Binding the world, withholding life: Poetry Books in the Medieval Mediterranean

Nowadays, established traditions and criteria rule the process of compiling poetry books. But what was the awareness that ruled these processes in the Middle Ages? This is the topic of the workshop. The broad question is what idea of poetry and poetry books can be gleaned from this process. Is gathering just a necessity, or does it conceal a conscious poetic message? If conscious, what role does the physicality of the manuscript play for the poetic unit?

Medieval poetry books can be either multi-authorial anthologies or single-authorial collections, and many are the ways in which those poetic books could have been formed. Poems of different authors could have been selected around a common theme, or with a chronological criterion; authorial collections could be made by authors themselves, their students, or other members of their circle. These books could contain a macrostructure and, therefore, an overarching narrative; they could reflect a specific time of the author’s activity or summarise a life-long production.

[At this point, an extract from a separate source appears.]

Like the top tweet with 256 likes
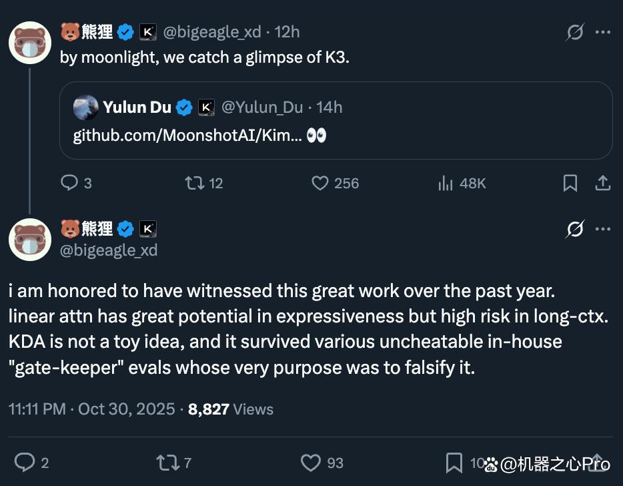Screen dimensions: 623x486 (x=321, y=183)
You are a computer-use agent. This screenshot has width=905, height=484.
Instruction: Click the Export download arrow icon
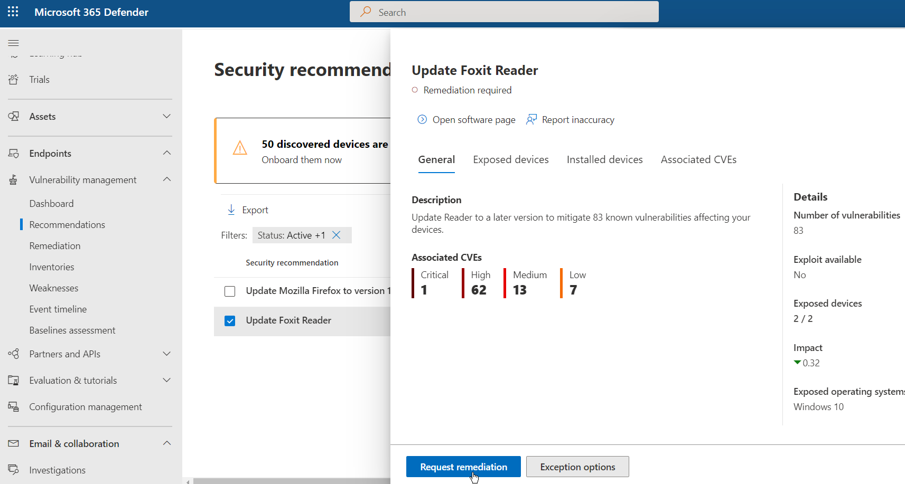[x=231, y=210]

The way poems were arranged in ‘big containers’ and transmitted directly affected their readership, reception and their current literary status.

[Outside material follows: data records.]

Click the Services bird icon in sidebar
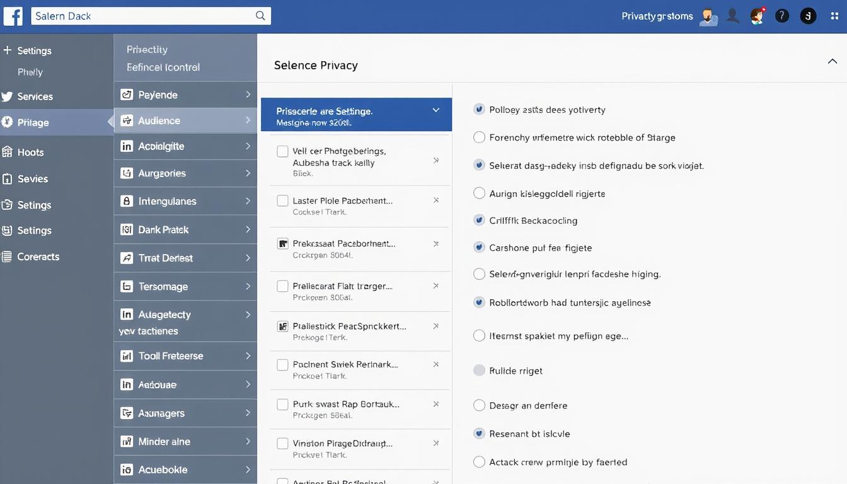This screenshot has height=484, width=847. coord(7,96)
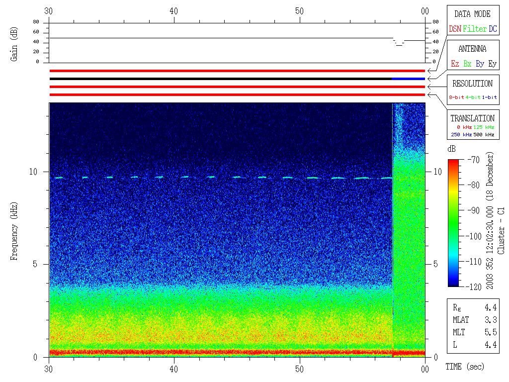Choose the blue By antenna label
Screen dimensions: 509x382
click(480, 64)
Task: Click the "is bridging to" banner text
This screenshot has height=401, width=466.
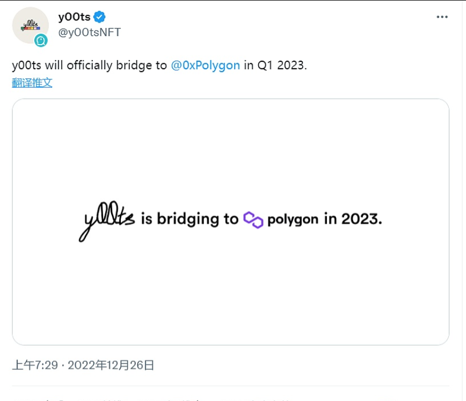Action: pyautogui.click(x=189, y=219)
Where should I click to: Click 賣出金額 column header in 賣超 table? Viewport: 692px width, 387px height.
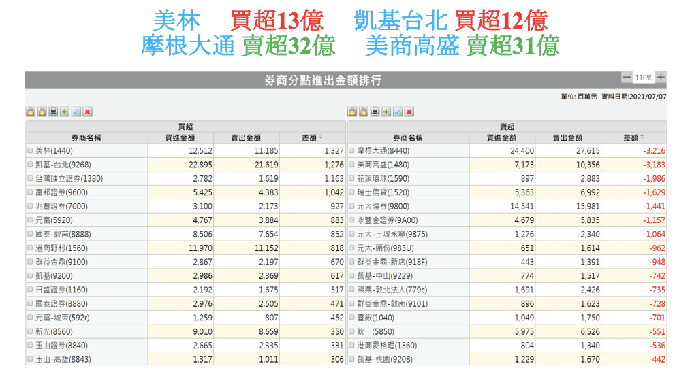567,137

From the perspective of literary theory, the arrangement in medieval manuscripts opens an array of crucial questions: the relationship between the single poem and the poetry book, the way – supposedly different – in which long and shorter compositions were treated and the correspondence between its parts. Furthermore, how much was the idea of a single-thematic unit present in the minds of the compilers? Was this book to be read cover to cover, or something to read out or perform with music? And how does the layout of poetry, including the absence of those defining blanks, impact the reader’s experience?

Within this framework, the workshop focuses on the circulation of poems in the medieval Mediterranean, which is used as a case study to explore medieval literature.

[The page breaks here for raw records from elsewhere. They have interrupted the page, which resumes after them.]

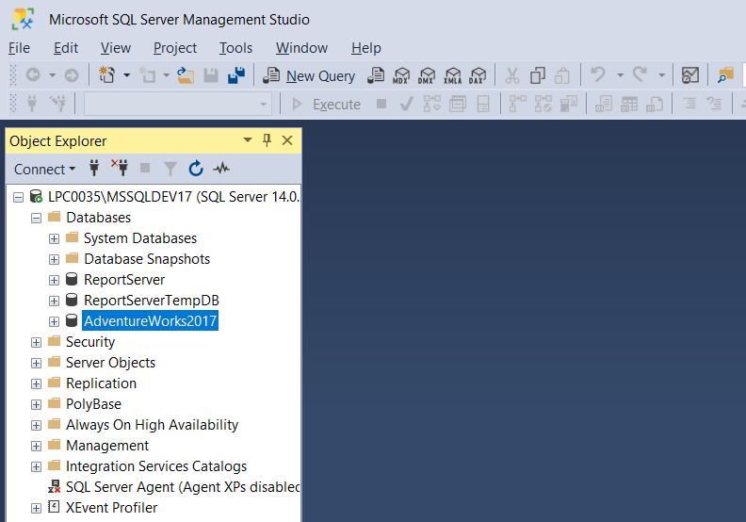
Task: Open the MDX query icon
Action: click(402, 75)
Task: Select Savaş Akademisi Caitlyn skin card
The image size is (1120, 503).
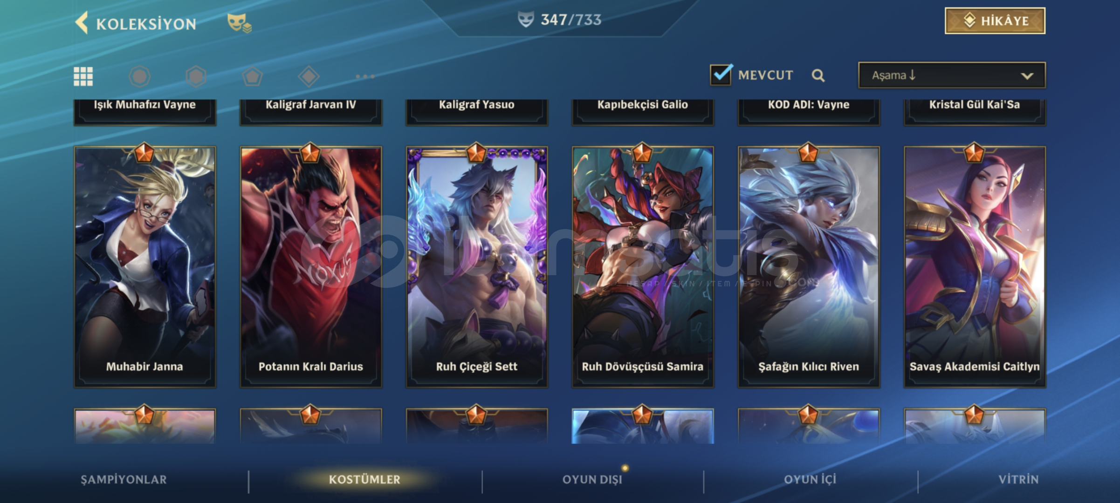Action: (x=975, y=266)

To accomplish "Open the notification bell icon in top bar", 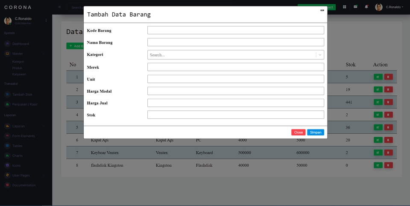I will click(x=366, y=7).
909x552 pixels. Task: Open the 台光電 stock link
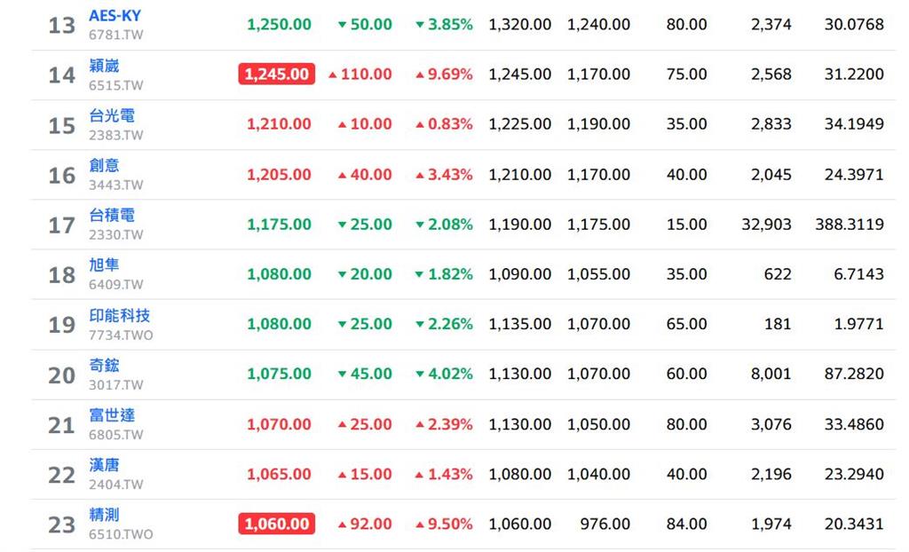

The event is part of the activities of the TORCH Network Poetry in the Medieval World.

Date: 31st May 2024

Venue: Exeter College, FitzHugh Auditorium, Walton St, Oxford OX1 2HG and online.

Registration is required for online participation. For details and the registration link, see

Convenors: Ugo Mondini (University of Oxford) and Alberto Ravani (Austrian Academy of Sciences)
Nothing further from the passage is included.